PROBLEM REQUIREMENTS - What is needed is an exact repeat of the lines from the one holding "Task: Retweet the main tweet by @1t0en" through the final line of the data, with no pictures.

(Stored records)
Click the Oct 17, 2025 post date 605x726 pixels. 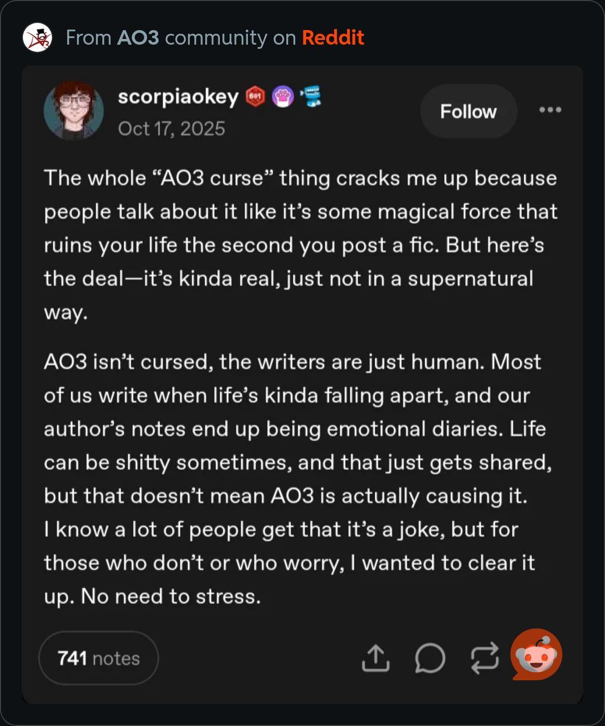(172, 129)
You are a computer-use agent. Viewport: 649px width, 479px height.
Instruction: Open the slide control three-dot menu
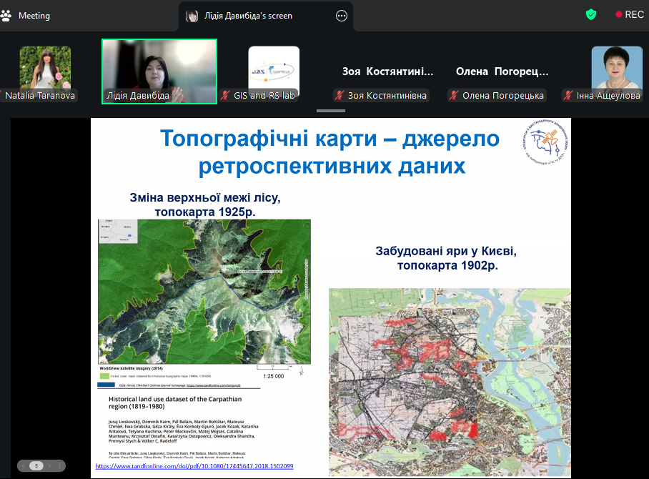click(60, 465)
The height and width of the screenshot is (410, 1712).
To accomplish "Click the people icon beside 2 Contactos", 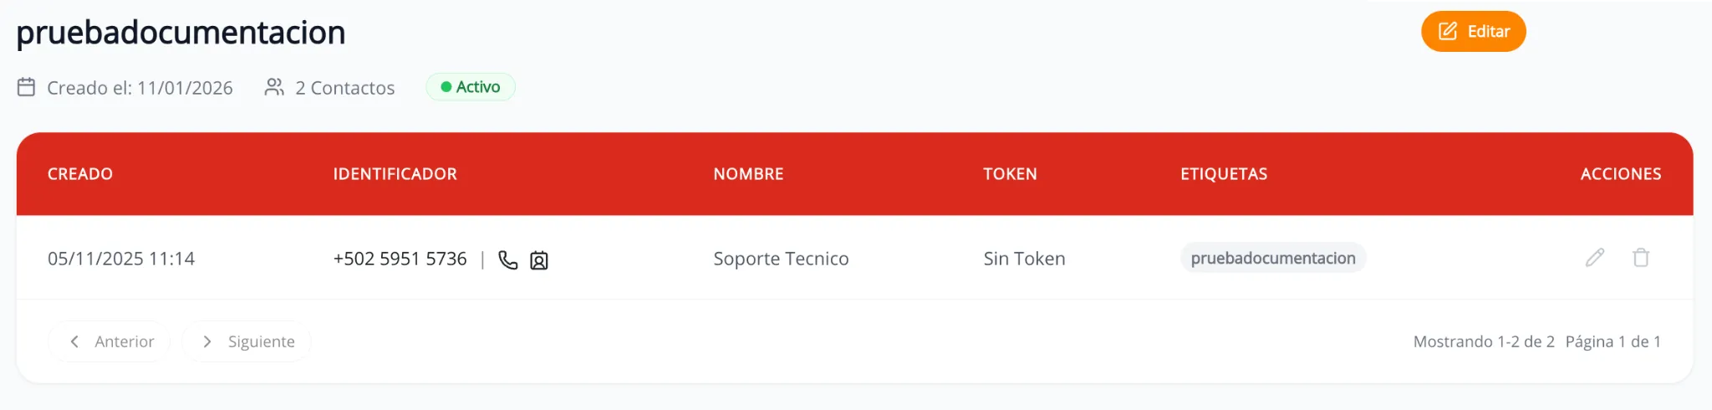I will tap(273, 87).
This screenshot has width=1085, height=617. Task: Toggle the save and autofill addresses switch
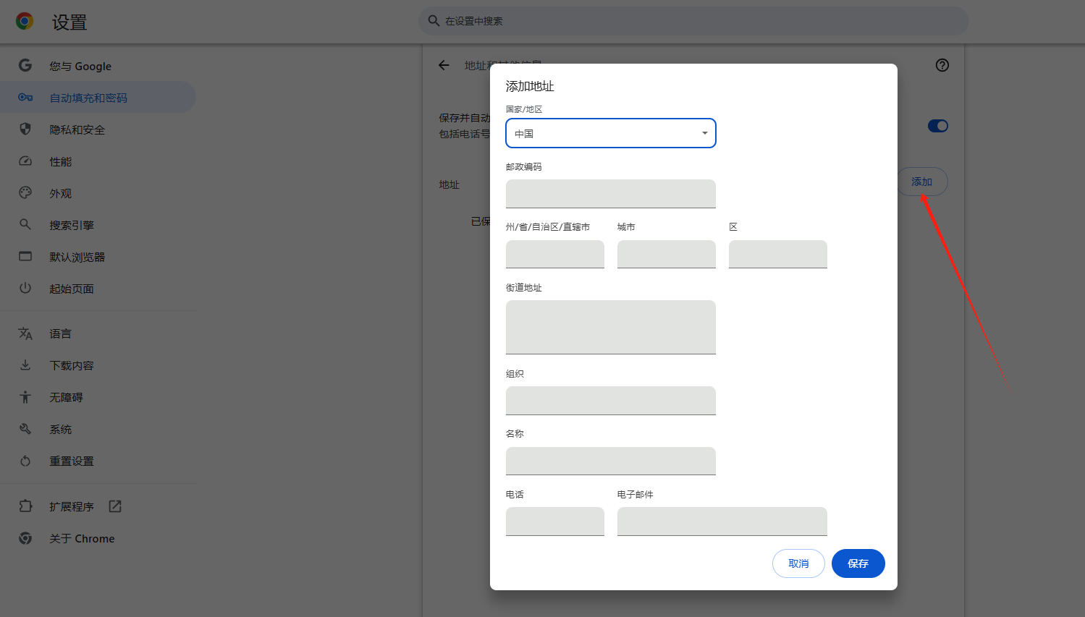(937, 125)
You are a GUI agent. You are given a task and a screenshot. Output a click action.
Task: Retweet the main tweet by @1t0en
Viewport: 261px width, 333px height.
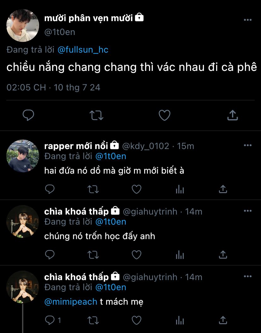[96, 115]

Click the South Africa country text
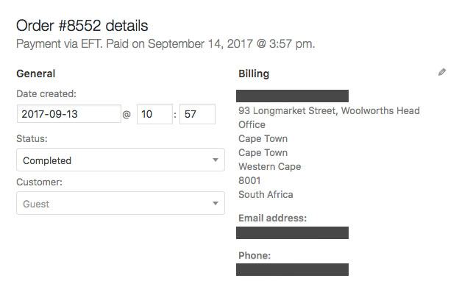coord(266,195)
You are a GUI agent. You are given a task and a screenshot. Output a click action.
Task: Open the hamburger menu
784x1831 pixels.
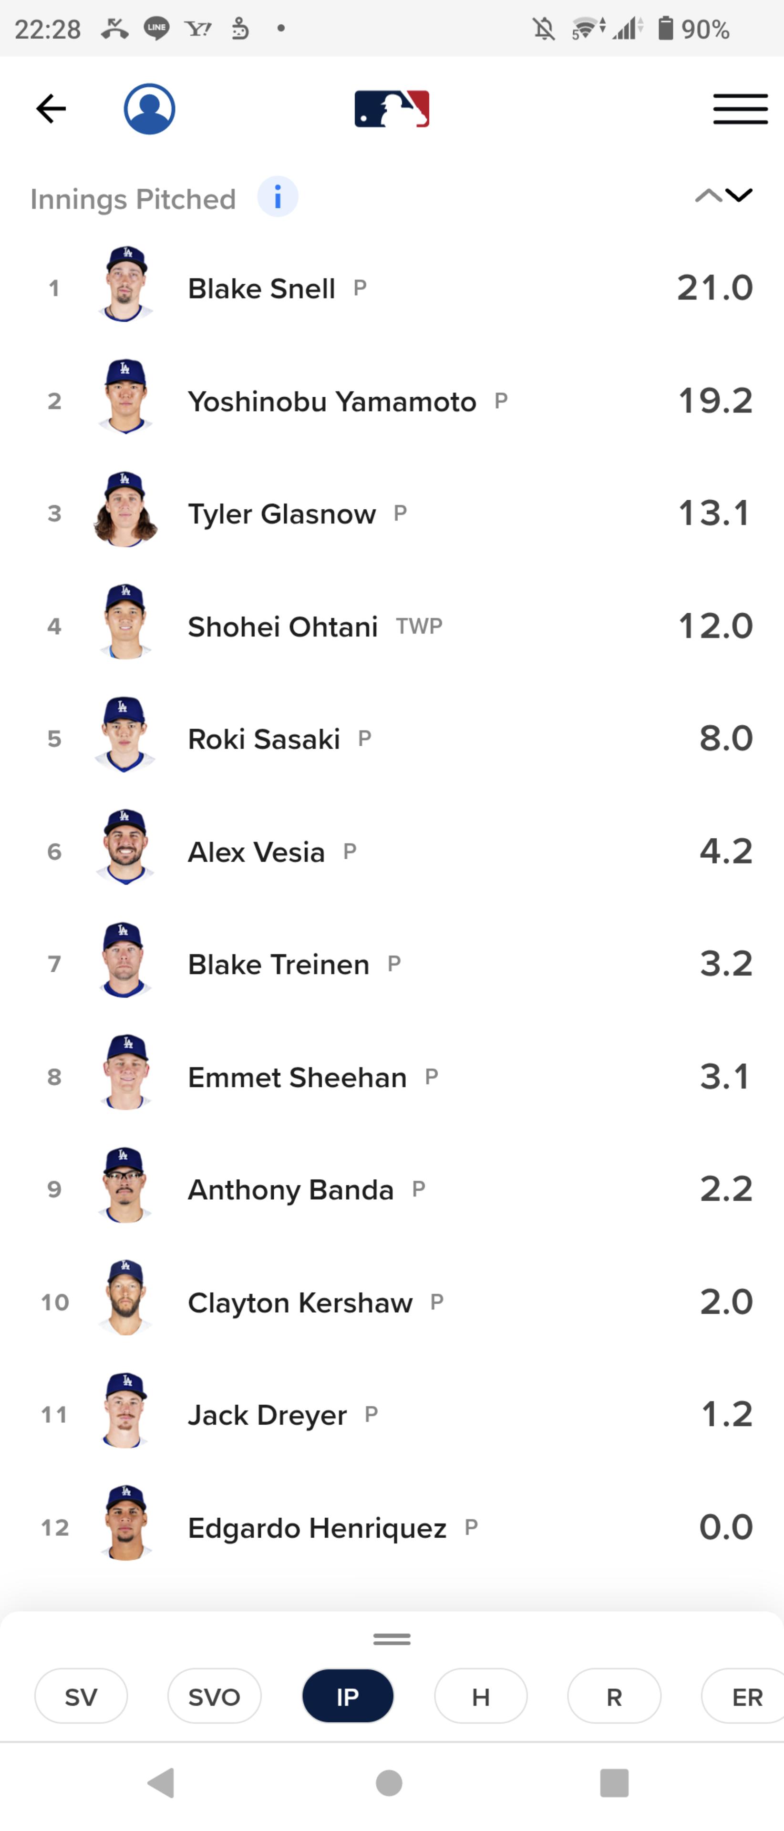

OUTPUT OF THE TASK -
Task: Retweet the main tweet by @1t0en
Viewport: 261px width, 333px height.
[96, 115]

Click the South Africa country text
coord(266,195)
You are a GUI agent. You are given a task and a screenshot. Output a click action.
Task: Open the hamburger menu
784x1831 pixels.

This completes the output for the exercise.